Though overt gender struggle has been moderately successful in parts of the West, Kitazawa says that Japanese are not comfortable with the group dynamic that women's rights movements require. Instead, they have chosen to express their emerging sexual freedom on a personal level. 

But in Japan, women are allowed to be girls forever. The female Japanese artists here employ stock tropes of youthful femininity—flowers, kimono, cute girls and friendly animals—without irony. Their work is generally good, e.g. Kyoko Murase's swimming Ophelias (2002-3), Mika Kato's detailed, hero-sized portrait painting of an incredibly cute homemade doll Canaria (1999), and Ryoko Aoki's installation of overlapping drawings of trees and plants (2003). But together they add up to mediated, Edenic fantasies born of sexual repression, not newfound freedoms. In Aya Takano's saccharine illustrations, unclothed, prepubescent string bean girls sit on happy hippos. All that it's missing are rainbows. The Japanese half of this show needs the cute AND creepy dystopia of someone like Chiho Aoshima. 
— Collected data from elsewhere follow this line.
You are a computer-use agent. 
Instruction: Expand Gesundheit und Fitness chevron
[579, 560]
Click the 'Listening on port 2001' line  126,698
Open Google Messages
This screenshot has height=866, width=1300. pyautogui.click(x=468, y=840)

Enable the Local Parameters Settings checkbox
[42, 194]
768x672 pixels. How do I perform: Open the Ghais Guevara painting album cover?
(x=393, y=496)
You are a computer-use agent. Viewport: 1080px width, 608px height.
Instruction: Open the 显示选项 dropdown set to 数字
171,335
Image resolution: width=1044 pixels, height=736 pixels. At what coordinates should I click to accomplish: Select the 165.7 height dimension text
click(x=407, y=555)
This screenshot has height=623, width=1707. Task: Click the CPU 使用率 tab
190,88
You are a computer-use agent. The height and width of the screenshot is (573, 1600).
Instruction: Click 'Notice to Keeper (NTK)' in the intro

Karen Kilimnik, me-l forgot the wire cutters getting the wire cutters from the car to break into Stonehenge, 1982

Karen Kilimnik, me-l forgot the wire 
cutters getting the wire cutters from 
the car to break into Stonehenge, 1982
,
1999

Instead, it gets cruel Makoto Aida, one of the three male artists, who, unlike the man in Tykkä's video, doesn't pull his punches. His biting critique of the Japanese objectification of young women is a set of three nihonga-style paintings showing smiling, naked kogals on leashes. Their arms and legs are bandaged stumps, having been hacked to make them look like doggies. One tromps through the snow, another sits under falling cherry blossoms, and a third gazes at the moon. They're horrifying, but they also engage the complications of "girl" rather than just the motif. 

This is one of the weaknesses of the show: is it about girls or grrrls? To its credit, it tries to be both. But it's too small to do so adequately, and its controlled comparisons between Japanese artists and those from a careful selection of other countries feel somewhat incomplete.

_______________________________________

This exhibition was held Mar-May 2003 at Parco Museum of Art in Shibuya, Tokyo, Japan.